Je viens de terminer de rédiger la page de remerciements, l’occasion de citer quelques personnes qui ont été importantes cette année pour moi. C’est un exercice que j’aime de plus en plus (comme les postfaces, d’ailleurs, je commence à prendre des notes pour celle de la Disparition), une manière d’écrire autre chose, autrement, ce n’est pas le roman, mais ça a un lien.

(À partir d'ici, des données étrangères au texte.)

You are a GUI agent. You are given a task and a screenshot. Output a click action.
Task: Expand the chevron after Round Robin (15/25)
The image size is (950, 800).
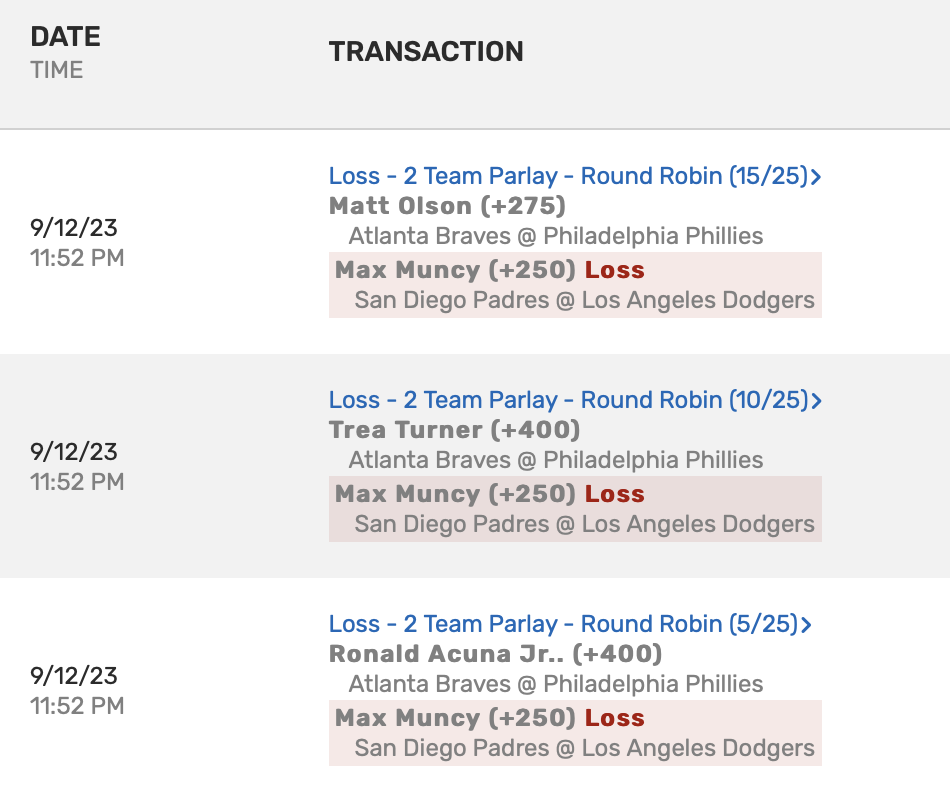pos(817,177)
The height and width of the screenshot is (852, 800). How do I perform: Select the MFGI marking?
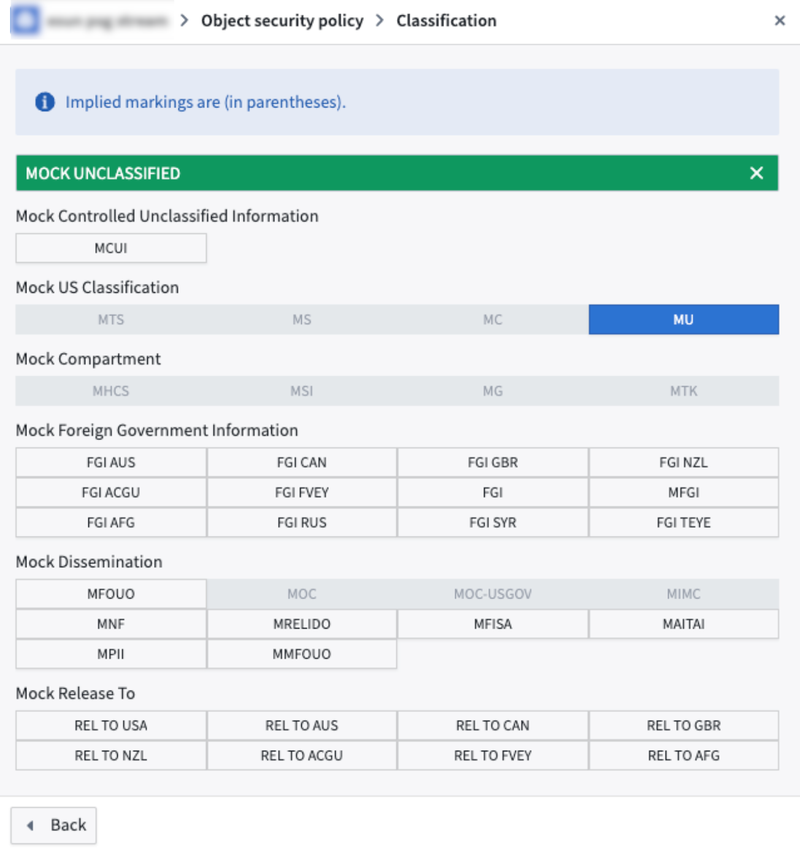[683, 493]
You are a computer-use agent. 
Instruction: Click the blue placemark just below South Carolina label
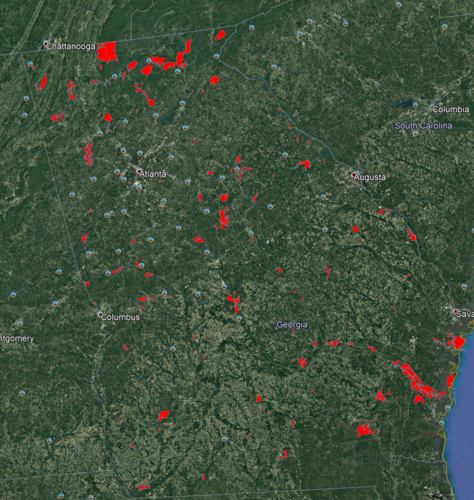pos(415,133)
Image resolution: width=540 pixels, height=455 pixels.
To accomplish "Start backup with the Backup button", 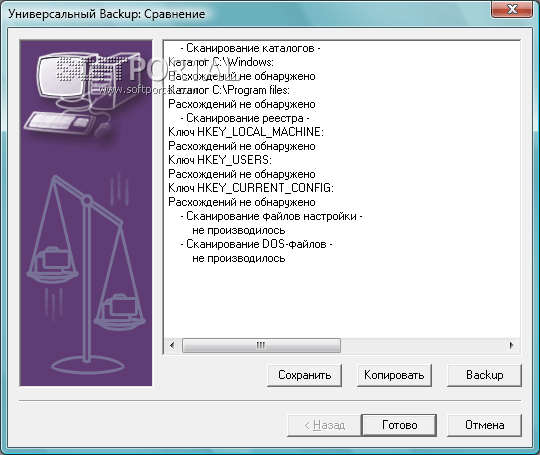I will coord(484,375).
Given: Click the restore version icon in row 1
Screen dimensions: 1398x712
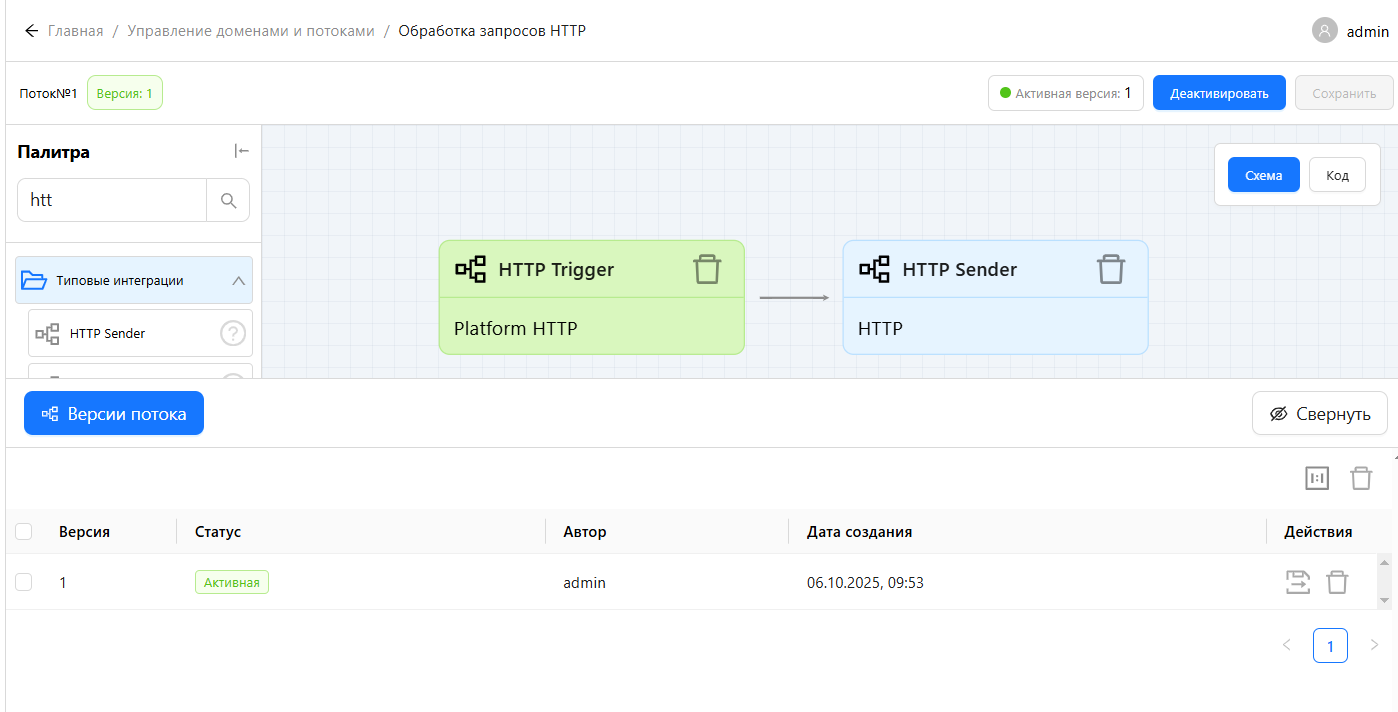Looking at the screenshot, I should [1297, 582].
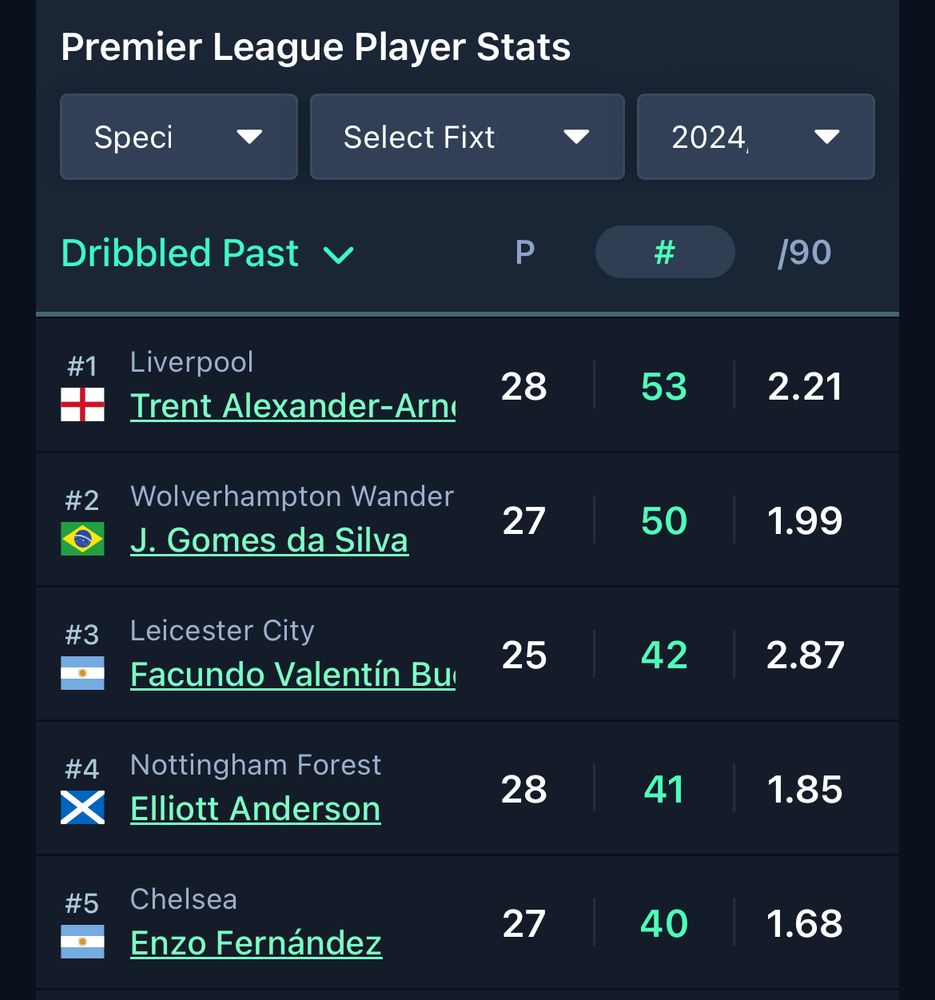This screenshot has width=935, height=1000.
Task: Click the dropdown arrow in the 2024 selector
Action: 826,137

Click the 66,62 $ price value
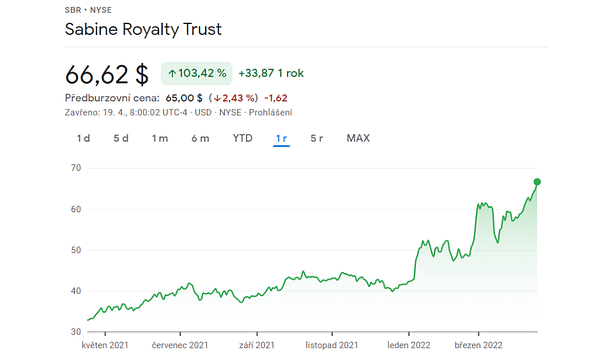(x=107, y=74)
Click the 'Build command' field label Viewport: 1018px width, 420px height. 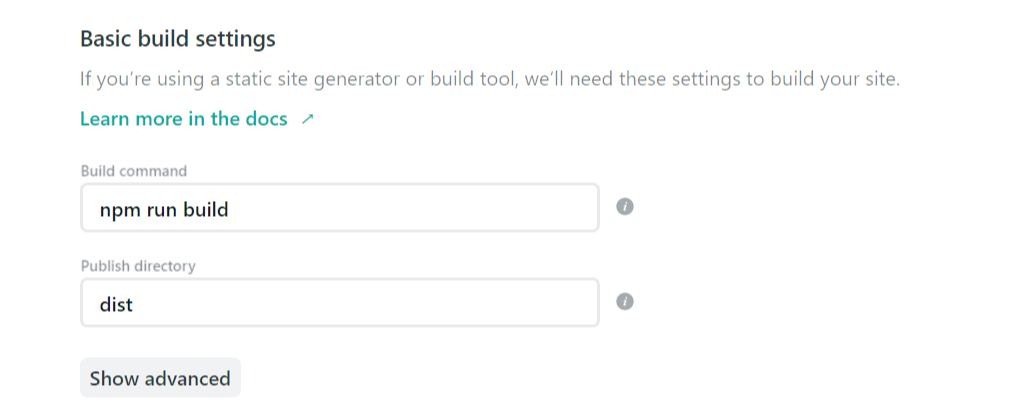[x=133, y=171]
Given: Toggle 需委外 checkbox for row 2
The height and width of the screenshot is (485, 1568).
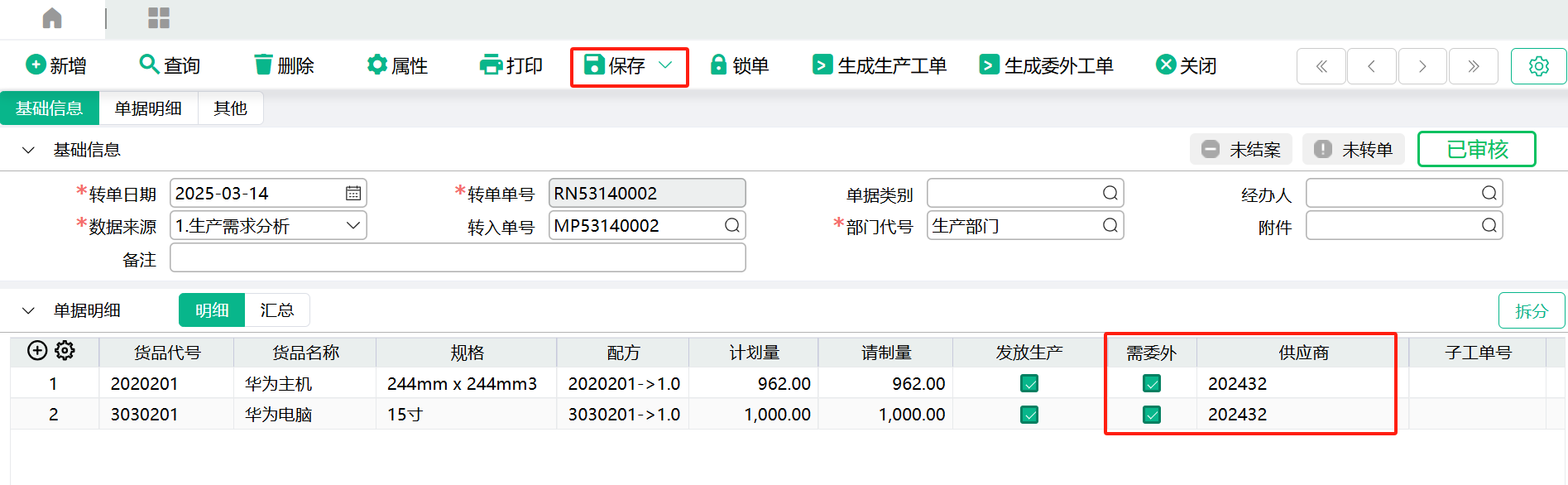Looking at the screenshot, I should coord(1152,415).
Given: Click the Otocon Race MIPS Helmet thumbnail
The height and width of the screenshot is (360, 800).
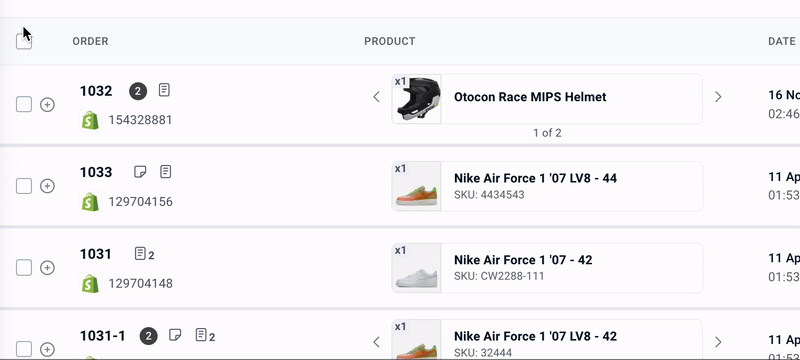Looking at the screenshot, I should (417, 99).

Temps gris ici et ça fait du bien. J’écris ce livre imprévu, à propos de Beckett (un acte de piraterie), et c’est suivant les moments excitant ou effrayant, surtout que je dois rendre le manuscrit fin septembre. Et je ne veux pas laisser mes autres livres, ces deux livres commencés. Un fellow me demandait si ce n’était pas trop difficile de rester seul toute la journée. Il ne comprend pas : je n’ai l’impression d’être seul, c’est même tout le contraire, je suis envahi, heureusement envahi d’idées, de personnages, de vie. Le monde peuplé est là, aussi. Cela dit il y a un genre d’apéro ce soir pour le départ de quelques fellows et ça sera chouette.

Nina Simone, Every one’s gone to the moon, Mr Bojangles, Just like Tom Thumb’s Blues, Cherish.